Secondly, when our families choose to share the simchah with us all by having their life cycle event here, we need to be present as well. Whether it is a baby naming, a Bat Mitzvah celebration, or confirmation, we need to have a congregation, not merely ONE miniyan. No, we do not have to be FRIENDS with that family or have children who are friends with theirs, in order to attend their simchah. Perhaps that’s how you used to do it, but for a small congregation like ours, staying away from simchas DOES NOT work anymore. When one of our youngsters becomes a bar mitzvah, it is a reason for ALL Jews to celebrate. It is a community event, and being here will strengthen our relationships beyond belief!

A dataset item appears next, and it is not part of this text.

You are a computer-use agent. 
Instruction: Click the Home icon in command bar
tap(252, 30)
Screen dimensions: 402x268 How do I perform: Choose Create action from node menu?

Thirdly, be creative. If none of the things I mentioned above speak to you, let us know what would. Hod, our president, as well as the many committee chairs will be glad to hear your input and ideas at any time. I want to challenge you to engange in your community in meaningful and enriching ways. How do you envision your contribution to strengthening our relationships and our community? I’m not saying this lightly: My door is always open. Also, we have a new Starbucks down the street from our house, I’ll ve happy to sit down with everyone of you at Starbucks, and listen, but please, DO NOT ignore the urgency of this matter nor my plea. Like Hillel once taught, im lo achshav, if not now, eimatai, then when?
Having deep relationships with your religious and ethnic group is actually more than just a nice thing to have. Many recent studies have shown that being part of a religious community is good for our health. It does something good for each of us. We know this from surveys of people who LEFT religion and had some dire consequences to their health.
Let me share with you what one such study concludes:
“Any negative experiences after leaving religion, from depression to social isolation, can take a toll on your physical health. Isolation, according to a six-year study out of the University of Chicago, can cause health problems such as disrupted sleep, elevated blood pressure, and a 14 percent greater risk of premature death.”
Need I need to explain more? Are you sure you don’t want to attend services more often? We often take for granted some relationships, but they are soon missed, once we leave the community where those relationships were created and nurtured. The reason why people who left a religious community saw their health declined was not because they missed the sermon, but because they left behind valuable relationships. Having a relationship with a sacred community is part of being human, and a necessary part of it.
Dr. Wolfson concludes:
“Call it what you will—a religion, a civilization, a way of life—Judaism is built on relationships. Born of a relationship between God and Abraham and Sarah, a pact literally marked in the flesh of males and symbolically celebrated in the hearts of females on the eighth day of life in a ceremony called brit, “covenant,” we Jews are a relational people.”
On this holiest night of the year, we must remember this covenant and commit ourselves to continue living it and reshaping it. May we all be blessed with a year of new challenges and opportunities. May we reach deep-inside and reach out to others in community so that our relationships will flourish and enrich each and everyone of us.